__Supplied text__:
===
If `beta, R_L and r` are the ac current gain, load resistance and the input resistance of a transistor respectively in CE configuration, the voltage and the power gains respectively are

To find the voltage and power gains in a common emitter (CE) configuration of a transistor, we can follow these steps: ### Step 1: Understand the Definitions - **Current Gain (β)**: This is the ratio of the output current to the input current in a transistor. In CE configuration, it is denoted as β. - **Load Resistance (R_L)**: This is the resistance connected to the output of the transistor. - **Input Resistance (r)**: This is the resistance seen by the input signal at the base of the transistor. ### Step 2: Calculate the Resistance Gain The resistance gain (R_gain) can be calculated using the formula: \[ R_{\text{gain}} = \frac{R_L}{r} \] This represents the ratio of the load resistance to the input resistance. ### Step 3: Calculate the Voltage Gain The voltage gain (V_gain) in a CE configuration can be expressed as: \[ V_{\text{gain}} = \beta \times R_{\text{gain}} \] Substituting the expression for resistance gain, we get: \[ V_{\text{gain}} = \beta \times \frac{R_L}{r} \] Thus, the voltage gain can be written as: \[ V_{\text{gain}} = \frac{\beta R_L}{r} \] ### Step 4: Calculate the Power Gain The power gain (P_gain) can be calculated using the formula: \[ P_{\text{gain}} = \text{(Current Gain)}^2 \times \text{(Resistance Gain)} \] Substituting the values, we have: \[ P_{\text{gain}} = \beta^2 \times \frac{R_L}{r} \] ### Final Results - **Voltage Gain**: \[ V_{\text{gain}} = \frac{\beta R_L}{r} \] - **Power Gain**: \[ P_{\text{gain}} = \frac{\beta^2 R_L}{r} \]
===
Stored records:
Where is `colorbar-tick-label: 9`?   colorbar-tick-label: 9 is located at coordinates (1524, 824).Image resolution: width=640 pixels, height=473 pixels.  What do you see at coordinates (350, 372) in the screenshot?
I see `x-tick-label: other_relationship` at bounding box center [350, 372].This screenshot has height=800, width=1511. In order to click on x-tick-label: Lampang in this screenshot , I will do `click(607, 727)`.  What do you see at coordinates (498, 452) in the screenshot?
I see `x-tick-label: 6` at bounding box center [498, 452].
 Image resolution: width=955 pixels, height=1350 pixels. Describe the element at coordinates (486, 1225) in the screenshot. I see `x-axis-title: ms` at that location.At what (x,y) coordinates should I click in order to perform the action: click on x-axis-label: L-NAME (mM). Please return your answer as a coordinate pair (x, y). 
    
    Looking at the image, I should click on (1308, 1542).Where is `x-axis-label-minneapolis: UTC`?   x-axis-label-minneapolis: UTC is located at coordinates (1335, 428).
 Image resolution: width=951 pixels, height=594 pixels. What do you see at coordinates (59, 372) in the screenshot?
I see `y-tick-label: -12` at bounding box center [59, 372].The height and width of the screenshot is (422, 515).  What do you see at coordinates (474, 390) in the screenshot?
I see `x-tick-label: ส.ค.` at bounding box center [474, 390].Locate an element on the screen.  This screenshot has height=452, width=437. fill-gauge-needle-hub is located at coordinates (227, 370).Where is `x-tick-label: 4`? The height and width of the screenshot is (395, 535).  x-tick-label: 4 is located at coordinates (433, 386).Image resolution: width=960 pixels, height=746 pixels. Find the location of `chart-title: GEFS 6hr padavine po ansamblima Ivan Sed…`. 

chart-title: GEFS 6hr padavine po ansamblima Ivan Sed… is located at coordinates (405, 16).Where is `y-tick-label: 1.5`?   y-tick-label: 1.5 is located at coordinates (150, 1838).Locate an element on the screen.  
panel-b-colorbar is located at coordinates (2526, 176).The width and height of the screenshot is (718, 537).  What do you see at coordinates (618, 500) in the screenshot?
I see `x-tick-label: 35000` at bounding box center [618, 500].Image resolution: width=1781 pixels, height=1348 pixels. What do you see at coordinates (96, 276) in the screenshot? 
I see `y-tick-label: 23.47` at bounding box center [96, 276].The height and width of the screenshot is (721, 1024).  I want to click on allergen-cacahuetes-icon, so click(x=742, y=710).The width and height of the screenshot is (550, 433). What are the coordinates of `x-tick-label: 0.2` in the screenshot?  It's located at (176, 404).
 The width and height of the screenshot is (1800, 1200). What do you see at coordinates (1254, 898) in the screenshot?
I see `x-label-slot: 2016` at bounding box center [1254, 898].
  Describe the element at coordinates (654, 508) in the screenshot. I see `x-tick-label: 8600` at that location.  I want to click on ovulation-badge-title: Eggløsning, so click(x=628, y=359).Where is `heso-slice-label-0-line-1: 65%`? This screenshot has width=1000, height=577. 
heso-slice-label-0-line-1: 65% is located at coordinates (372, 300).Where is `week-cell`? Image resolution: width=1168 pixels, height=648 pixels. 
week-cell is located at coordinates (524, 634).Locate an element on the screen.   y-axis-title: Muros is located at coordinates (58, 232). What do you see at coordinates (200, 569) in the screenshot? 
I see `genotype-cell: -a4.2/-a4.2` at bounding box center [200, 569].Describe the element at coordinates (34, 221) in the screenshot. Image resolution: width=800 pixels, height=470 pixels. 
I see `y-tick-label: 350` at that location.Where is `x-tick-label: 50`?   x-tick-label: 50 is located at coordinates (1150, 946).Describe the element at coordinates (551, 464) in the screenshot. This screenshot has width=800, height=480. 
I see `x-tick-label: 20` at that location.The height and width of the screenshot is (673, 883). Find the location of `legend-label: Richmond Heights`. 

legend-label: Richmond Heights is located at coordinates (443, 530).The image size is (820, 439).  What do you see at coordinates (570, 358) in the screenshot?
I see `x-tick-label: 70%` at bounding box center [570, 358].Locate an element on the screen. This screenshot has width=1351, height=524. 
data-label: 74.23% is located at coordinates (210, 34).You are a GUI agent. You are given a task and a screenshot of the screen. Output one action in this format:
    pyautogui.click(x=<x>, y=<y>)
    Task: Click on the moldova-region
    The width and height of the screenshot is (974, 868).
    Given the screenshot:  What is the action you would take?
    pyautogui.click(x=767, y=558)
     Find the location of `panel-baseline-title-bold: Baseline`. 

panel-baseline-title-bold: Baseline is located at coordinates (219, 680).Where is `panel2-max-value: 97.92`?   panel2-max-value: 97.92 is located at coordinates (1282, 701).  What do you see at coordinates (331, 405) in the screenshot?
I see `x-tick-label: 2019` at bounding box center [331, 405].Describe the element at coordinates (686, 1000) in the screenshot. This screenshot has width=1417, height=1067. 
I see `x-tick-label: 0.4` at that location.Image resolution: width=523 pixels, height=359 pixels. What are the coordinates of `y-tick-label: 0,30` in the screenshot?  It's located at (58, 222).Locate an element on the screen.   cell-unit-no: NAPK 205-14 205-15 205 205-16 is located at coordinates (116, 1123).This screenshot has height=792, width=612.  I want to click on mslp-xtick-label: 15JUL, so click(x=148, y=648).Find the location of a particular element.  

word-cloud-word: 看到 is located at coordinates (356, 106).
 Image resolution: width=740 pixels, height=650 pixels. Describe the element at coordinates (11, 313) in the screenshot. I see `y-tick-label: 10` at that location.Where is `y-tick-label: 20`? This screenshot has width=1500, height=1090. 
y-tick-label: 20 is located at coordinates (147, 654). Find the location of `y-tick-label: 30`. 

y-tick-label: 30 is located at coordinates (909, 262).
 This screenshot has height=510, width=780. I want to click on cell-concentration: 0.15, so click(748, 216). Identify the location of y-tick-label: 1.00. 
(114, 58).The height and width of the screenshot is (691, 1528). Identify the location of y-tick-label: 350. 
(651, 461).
===
__Work order__:
Answer these questions from the transistor gain text:
1. How does the text define the input resistance r?
2. What formula does the text give for the resistance gain?
3. What final expression does the text give for the power gain?

__Result below__:
1. It is the resistance seen by the input signal at the base of the transistor.
2. R_gain = R_L / r
3. P_gain = β²R_L / r